Data analysis is a business intelligence tool that involves inspecting, cleaning, transforming and modelling data, and converting this into need-based usable information. While most companies claim to have data mining and analysis on their agenda, very few are actively involved in implementing such processes within their structures. The volume of data can be overwhelming at times, but it is possible for companies to deal with the information pile-up using big data analysis.
Gathering information from different sources and storing it on a single platform helps data analysis. Deconstructing data can be used to the company’s advantage. Data extraction can be related to simple information or more complex and multidimensional analyses. Not just companies, different sectors like energy, healthcare, and politics, have used big data analysis to assess feasibility plans and possible outcomes based on past projects and figures.
A survey conducted by Reutlingen University in Germany found that big data is a relatively new subject for German companies. The study found that about 50% of the companies had spent less than three years deconstructing big data and about 25% claimed they were ‘afraid’ to deal with it. The study also showed that the marketing department profited the most from data breakdown, especially since it is important to systematically evaluate and know one’s customers in marketing. Due to these reasons, the customer service teams are the biggest profiteers of big data analysis. But these days, not just marketing, most departments can profit from the process.
WHY DATA ANALYSIS:
Collated metadata or the raw data is first deposited into data repositories or warehouses. Such enormous data collected over the years has the potential to aid companies to implement strategic decisions. For example, the customer service department can use collated customer information to respond to client queries on call or social media.
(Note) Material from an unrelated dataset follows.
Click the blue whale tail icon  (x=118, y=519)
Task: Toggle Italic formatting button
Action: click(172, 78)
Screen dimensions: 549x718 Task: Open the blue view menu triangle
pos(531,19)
SIMPLE, EASY-TO-UNDERSTAND, SELF SERVICE TOOLS
Most BI tools used these days are simpler and can be utilized by those with basic know-how, not just data experts. They are user-friendly and can be used intuitively by new learners seeking information. This saves time and makes it more convenient for users who have the tools at heir disposal for analyzing and obtaining usable data. They do not have to depend on the IT department for the information; this saves the users both time and energy. The tools also help different stakeholders integrate various types of data to arrive at new insights. For example, data generated by interactions with customers on different channels can all be integrated, filtered or customized, and shared with various departments. One can find information on products, operations and buying habits. These tools are easy-to-use and require only a basic technical knowledge rather than highly-skilled expertise.
The BI tools are easy to understand and can help extract the exact information from a jungle of data. For example, a customer care representative can filter, customize and integrate select data from all the information available on social media channels, by phone, email, and chat. This means information is available for evaluation and usage on demand by all stakeholders, not just appropriate departments.
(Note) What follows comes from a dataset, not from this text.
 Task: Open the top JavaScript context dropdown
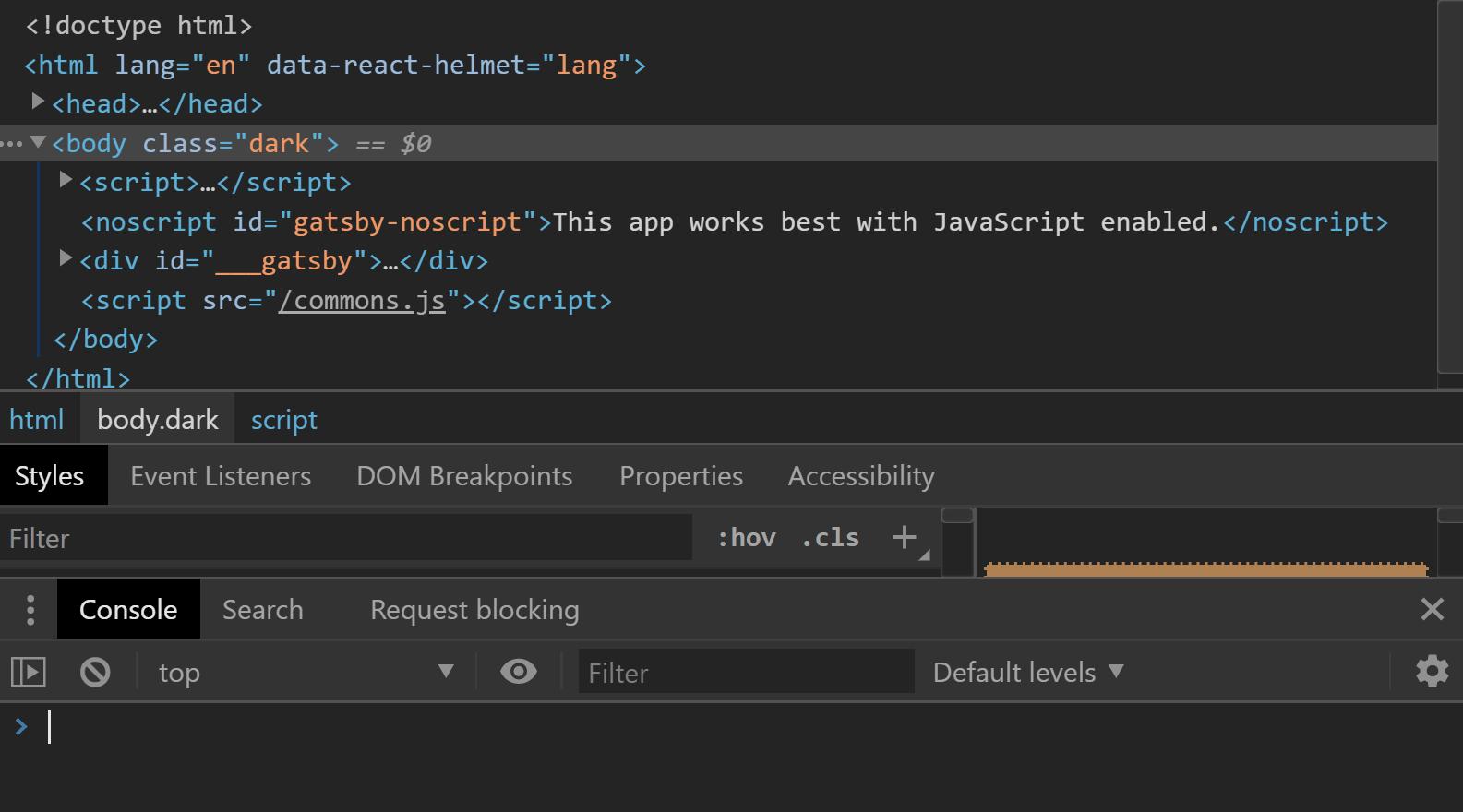306,673
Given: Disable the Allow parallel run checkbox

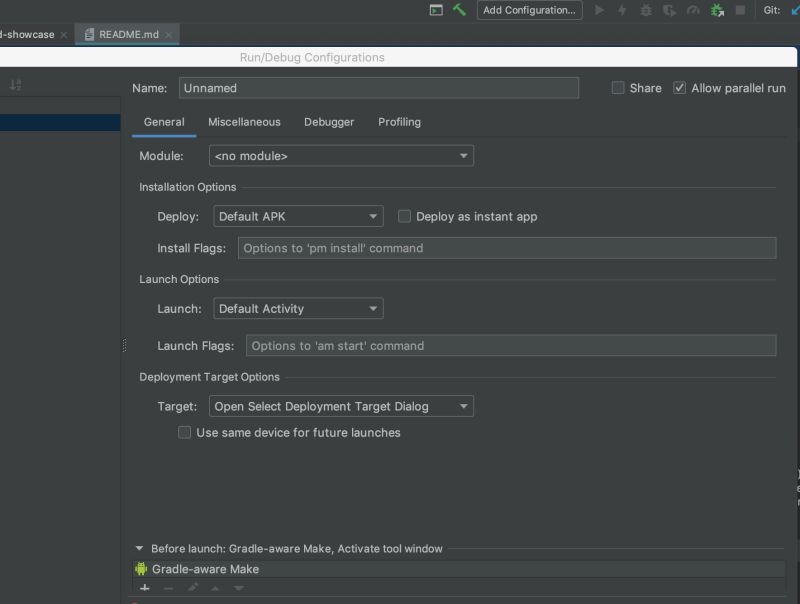Looking at the screenshot, I should point(679,87).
INFORMATION THAT IS EASIER TO UNDERSTAND
The new BI tools break down data into simple, understandable graphics without technical complexities. These visual tools help in large, complex, global organizations where easily-available data can help efficient working of departments across the board. The respective managers can authorize automated reports to be sent to colleagues and team members. Permissions can be set for certain types of information, and audiences can be authorized to have access to select information that is relevant to them.
PREDICTING THE BUSINESS CLIMATE
The availability of information helps make strategic and more calculated business decisions on the basis of solid data and not just whims. The data also helps companies identify problems and look for solutions, fix bugs and predict the overall business climate through the identification of set patterns.
DATA BREAKDOWN FOR DUMMIES
Users get to access the result even as the breakdown of data happens behind the scenes. This means users need not be overwhelmed by the sheer numbers and figures. The content from the data cemeteries can be used to revive businesses. So companies need to start looking at data analyses as a necessary accessory to their work since it provides deep insights into the business data. The various analysis tools can be selected to match companies’ needs. A sophisticated interface will involve training costs in the long term.
Decision makers and managers should proactively work towards adapting the best tools to analyze databases to better strategize the working of their company. Never before has so much data been produced and processed. According to a study by the University of San Diego, by 2024, the world’s enterprise servers will yearly process the digital equivalent of a stack of books extending more than 4.37 light-years to Alpha Centauri, our closest nearby star system in the Milky Way Galaxy. And that is why Big Data analysis is here to help.